いり豆 歴史談義

2010/02/07(日)08:01

世界の海援隊でもやらんかな

シリーズ幕末史(86)

慶応3年(1867年)10月。 大政奉還成る、の知らせを聞いた坂本龍馬は、 早速、大政奉還後の政権の職制について、その原案作りに着手しました。 「新官制擬定書」(「職制案」とも)と呼ばれているもので、 三条実美の家士である尾崎三良とともに作成したものと言われています。 その中では、関白・内大臣・議奏・参議といった官名や、 その職に誰をあてるかという、具体的な人名まで記されていました。 この職制案には、2種類の記録(「坂本龍馬海援隊始末」と「尾崎三良自叙略伝」) が残されているのですが、 それらを折衷して、要約してみました。 関白 ----- 三条実美 内大臣 --- 徳川慶喜 議奏 ----- 有栖川宮、仁和寺宮、山階宮(宮家)         正親町三条実愛、岩倉具視、東久世通禧、中山忠光(公卿)         島津久光、毛利敬親、松平春嶽、山内容堂、鍋島閑叟、伊達宗城(諸侯) 参議 ----- 小松帯刀、西郷隆盛、大久保利通(薩摩)         木戸孝允、広沢真臣(長州)後藤象二郎、福岡孝弟(土佐)         三岡八郎(越前)横井小楠(肥後) この中でポイントは、やはり、徳川慶喜の内大臣でしょう。 「坂本龍馬海援隊始末」の方では、内大臣の項目はなく 慶喜の名は出てきていないようです。 諸説あるところですが、龍馬は、慶喜をこの政権の実質の実権者である内大臣にしようと 考えていたのではないかと、私は思っています。 また、「尾崎三良自叙略伝」の方では、参議のところに龍馬の名前が入っているそうです。 翌11月、 龍馬は、新生国家の方針を示した「新政府綱領八策」という文書をまとめました。 これは、先の「船中八策」とほぼ同じ内容で、 大政奉還の項目だけが、すでに実現しているために省かれ、まとめ直されたものでした。 そして、この中でも、新政権の中心人物について書かれているのですが、 ここでは、 ○○○自ラ盟主ト為り と、その名は伏せられています。 これは、新政権の中心人物について、人に説明する時に、 薩摩藩士には島津久光、土佐藩士には山内容堂、幕臣には徳川慶喜と 状況に応じて話が出来るようにしたものなのかも知れませんし、 あるいは、10月の「新官制擬定書」では、慶喜を推してはみたものの その後、反発があるなどのことにより、 盟主の表現を、玉虫色の表現に変えたということなのかも知れません。 それにしても、大政奉還成就の時に、龍馬が喜んでいたことなど、 これまでの経緯から察して、 龍馬は、慶喜を新政権の中心として考えていたのではないかと 私には、思われるのです。 ところで、この「新官制擬定書」を書き上げた時、 龍馬が、西郷隆盛に、その意見を聞くため会いに行ったそうです。 その時の話として有名なエピソードがあります。 しばらく、うなずきながら、これを見ていた西郷は、 やがて、この中に龍馬の名がないことに気がつきました。 それを言うと、龍馬は、 「私は、役人が嫌いだ。

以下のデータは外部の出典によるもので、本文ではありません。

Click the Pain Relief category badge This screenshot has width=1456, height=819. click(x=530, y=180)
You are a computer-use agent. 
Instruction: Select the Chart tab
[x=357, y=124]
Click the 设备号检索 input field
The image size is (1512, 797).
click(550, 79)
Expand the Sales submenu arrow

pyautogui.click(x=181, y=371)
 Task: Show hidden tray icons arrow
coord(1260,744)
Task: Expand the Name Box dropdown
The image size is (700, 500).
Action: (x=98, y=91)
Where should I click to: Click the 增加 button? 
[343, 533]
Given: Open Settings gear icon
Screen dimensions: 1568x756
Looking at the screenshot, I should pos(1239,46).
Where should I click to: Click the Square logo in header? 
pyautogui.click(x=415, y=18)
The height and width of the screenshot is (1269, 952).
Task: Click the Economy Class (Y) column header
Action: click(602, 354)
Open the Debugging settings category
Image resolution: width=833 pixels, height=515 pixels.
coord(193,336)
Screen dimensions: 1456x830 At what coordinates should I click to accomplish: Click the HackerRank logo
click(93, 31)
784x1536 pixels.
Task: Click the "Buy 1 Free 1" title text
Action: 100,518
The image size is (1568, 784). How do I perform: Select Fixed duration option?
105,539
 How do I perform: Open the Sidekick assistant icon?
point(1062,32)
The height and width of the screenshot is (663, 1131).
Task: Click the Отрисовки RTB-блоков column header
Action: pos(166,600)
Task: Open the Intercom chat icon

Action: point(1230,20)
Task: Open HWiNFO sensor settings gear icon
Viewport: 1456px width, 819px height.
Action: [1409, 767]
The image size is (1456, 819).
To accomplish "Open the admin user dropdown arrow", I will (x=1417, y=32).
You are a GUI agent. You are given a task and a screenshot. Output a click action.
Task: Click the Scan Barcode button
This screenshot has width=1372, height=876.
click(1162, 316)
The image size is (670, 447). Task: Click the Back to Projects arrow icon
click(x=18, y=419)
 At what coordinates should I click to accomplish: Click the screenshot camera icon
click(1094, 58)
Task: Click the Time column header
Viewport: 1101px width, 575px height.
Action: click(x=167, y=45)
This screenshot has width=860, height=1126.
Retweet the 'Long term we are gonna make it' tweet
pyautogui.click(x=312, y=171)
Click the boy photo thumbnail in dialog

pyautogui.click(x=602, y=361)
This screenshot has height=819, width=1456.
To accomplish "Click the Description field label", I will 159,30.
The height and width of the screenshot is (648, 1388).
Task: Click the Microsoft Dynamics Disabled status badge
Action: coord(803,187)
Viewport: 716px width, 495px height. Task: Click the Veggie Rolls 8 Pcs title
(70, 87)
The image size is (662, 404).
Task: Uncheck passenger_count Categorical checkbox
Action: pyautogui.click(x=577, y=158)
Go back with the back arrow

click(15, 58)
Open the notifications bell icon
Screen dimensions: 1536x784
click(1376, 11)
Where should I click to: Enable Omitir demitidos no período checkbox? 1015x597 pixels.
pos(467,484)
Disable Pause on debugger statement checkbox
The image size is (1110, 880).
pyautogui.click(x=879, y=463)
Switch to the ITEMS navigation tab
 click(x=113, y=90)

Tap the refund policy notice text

時間通りに家を出て、時間通りに帰るなど耐えられない。  土佐には、私の他に役人になるべきものは、たくさんいる。」 「役人にならないなら、何をするのか」と西郷 その時、龍馬は 「世界の海援隊でもやらんかな・・・」 とうそぶいたと言います。 別の話ですが、龍馬は、お龍に対しても、 「一戦争終われば、山の中にでも入って安楽に暮らすつもりで、 役人になるのは嫌だ」と話していたといいます。 龍馬には、この国を良くしたいという願いはあっても、 政権の重職につきたいという欲求はなかったのでしょうね。 この「新官制擬定書」は、後に、後藤象二郎から岩倉具視の手に渡り、 やがて、王政復古後に作られることとなった新政権の職制の原型にもなったと言われています。 龍馬は、この11月に暗殺されてしまうことになりますから、 これが、龍馬の生涯における、最後の輝きとなったといえるのかも知れません。